I have been with my husband for 10 years. We've had a low frequency sex life for the last 5 years. He complains about it and I have put in some effort but overall we would both get a poor score in the effort dept. I know I should try way harder to be more sexually intimate.

 

My husband goes out alot with his friends sometimes fairly late. I'm very 'cool' in this regard - he has his freedom. Although he has never cheated on me (as far as I know), lately I've been worried he may cheat on me.

 

Last night I went to bed and he went out to meet the guys. I woke up in the middle of the night and he was still not home - I felt unsettled. I think he got home btwn 4-5 AM. This morning I awoke & checked his blackberry. I found a thread that suggests to me he slept or was intimate with someone and will see her again. This may be the start of an affair – or I’m not sure exactly what it is, but I know it is not good. Here is the text thread from 5:30 AM this morning:

 

H: Do I really have to wait until Tuesday to see you? You look beautiful while you sleep.

O: I’d be lying is I said you didn’t. You too.

H: Can’t wait to see you again. Sleep well.

O: I’ll see you soon.

 

In reading through some of the advice on this site tonight I did NOT handle this well. I told him I had a dream he cheated on me last night and asked him about it including her name. He denied it, said he would never cheat, and didn’t know a girl named ‘X'. I told him I loved him and wanted to turn our love life around. I asked him not to start cheating on me if there was anything at all going on. I said let’s go on a date next week and he said “yes how about Monday” … I said I was busy. So he said “how about Tuesday?” So sad, because it doesn’t mean anything … he can just reschedule with her for another night. He will also make sure he guards his blackberry 24/7 at a minimum he knows my radar is up. Now I've shown him even though I suspect he may have cheated, I'm desperate & will also have sex with him.

 

What should I do? How can I stop this from going further?

 

I’m really scared ... and so sad ... his words "you look beautiful while you sleep" are killing me

 

Thanks in advance for your advice

Posted

You definitely handled the confrontation poorly. But don't beat yourself up over that. It is not too late to confront him with what you found. Your going through his phone violated his privacy and his first reaction will to be angry about it. That violation of privacy pales in comparison to what you found. You have some serious decisions to make, and how he reacts to your confrontation should be a major factor.

 

Look, I did something similar to my girlfriend, although it was all talk with an ex girlfriend. I didn't deny anything when she confronted me with it. I should have admitted it to her sooner. She is talking to me but we are clearly not back together and this was a month ago.
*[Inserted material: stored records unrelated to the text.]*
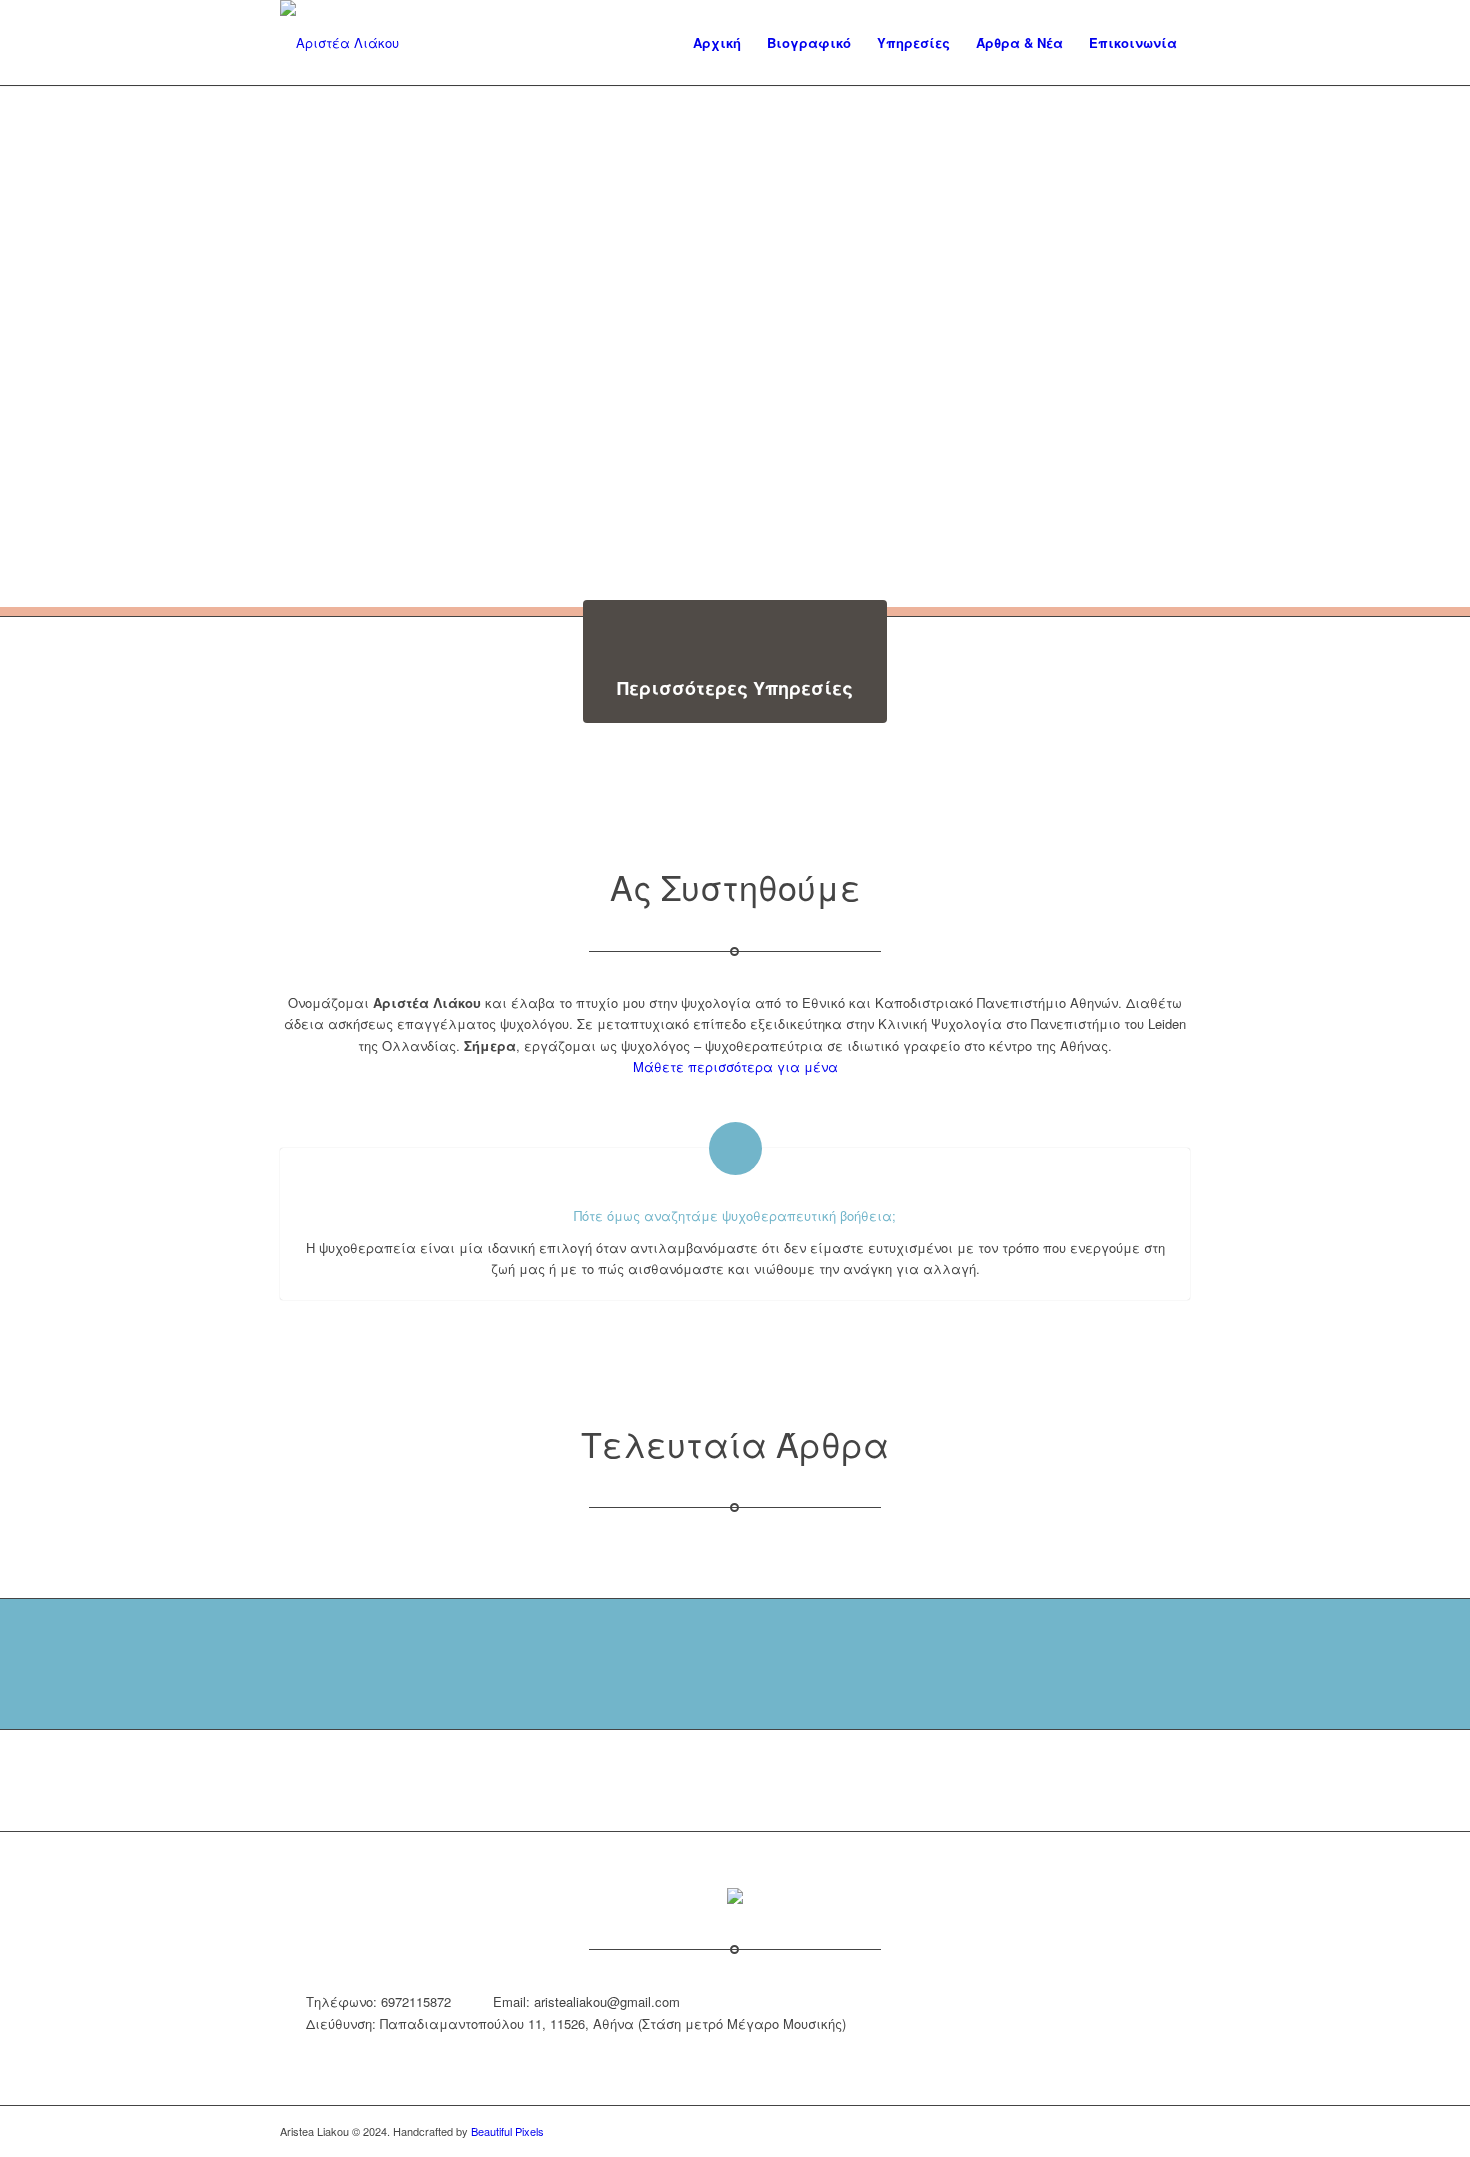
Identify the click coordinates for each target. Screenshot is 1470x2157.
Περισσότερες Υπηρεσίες (735, 688)
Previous (45, 347)
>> (1425, 347)
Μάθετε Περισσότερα (365, 302)
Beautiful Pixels (507, 2131)
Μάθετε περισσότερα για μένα (735, 1066)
I might not deserve a second chance but that's not going to keep me from trying. You seem like you are ready to or have already forgiven him for it and just want things to be normal again. I'm not sure that's what I would recommend. I would never repeat the same behavior again, and that's for a lot of reasons. But the biggest is because I saw how truly hurt my girlfriend was over this, and there is no way I will ever make her feel that way again.

 

He needs to know exactly how this makes you feel and then you can gauge his reaction to it and see if he's worth a second chance. But he better be darn convincing. You have pretty concrete evidence so if all you get is denials then I'd let him take a hike. The minimum he can do is be honest after being busted. It aint nearly as good as coming clean on his own but...

 

Most people on this site will tell you that once a cheater always a cheater. I disagree with blanket rulings like that, but that is based on pretty strong statistics so don't rule it out.

 

Good luck I hope you get whatever will make you happy for the years to come, and not just the weeks or months to come.

Posted

One thing you need to understand and accept: he has cheated on you and its been going on for a while. His being out 'fairly late' is time he is spending with this OW. Trust me - the whole 'watching someone while they sleep' is something that suggests intimacy beyond a hookup that is either fairly new or hasn't happened yet.

 

Another thing to understand about a cheater: if you confront them with anything but concrete, solid proof - and I mean to the point where you can provide times, dates and printouts, they will deny it. So will the OW if you confront. When someone wants to be in an affair, the mantra is: deny, deny, deny, lie, lie, lie. Never, ever ask if they are having an affair or do the passive 'I dreamed about it' thing. They will simply call your bluff and lie because they know you don't know. They'll CONVINCE you they aren't cheating.

 

The only thing you accomplished is making him be a little better at hiding it. I suspect you won't find anything on his blackberry again. Either that or you'll find yourself password locked out of it and his computer.

 

So, what to do? Consider yourself back at step negative one. You now have to find proof. Get a GPS and affix it to the underside of his car. Get a voice activated recorder and put it in his car. Get detailed printouts of his cell bills. Hire a PI if you can afford it.

 

Your goal is not to snoop and find out if he is having an affair. You already know he is. Your goal is to get solid proof so that you can confront him with it.

 

You can cry, beg, plead, even threaten to kill yourself and you know what? It won't work. A cheater does not end an affair for your benefit or any altruistic reasons. The only way a cheater will end an affair is if you bust him in the middle of it, expose both him and the OW he is cheating with, and hold a hot iron to his balls with the mother of all divorce/alimony settlements.

 

That is the only way to end an affair: to force it to end with very serious and heavy and real consequences if it does not.

 

Until you get to that point there is nothing you can do to save your marriage. You have to make him get rid of the OW first.

Posted

What should I do? How can I stop this from going further?

 

I’m really scared ... and so sad ... his words "you look beautiful while you sleep" are killing me

 

Thanks in advance for your advice

 

You need to decide if you want this marriage. That should be step one.

 

I may be able to provide an interesting perspective because I have been in a very similar situation as your husband.

 

If it is very hard to get your wife to be intimate with you... it really takes a toll. I put up a great front, because I wanted it to work, but on the inside, I lost trust and hope.

 

I hope things turn out well for you and your husband!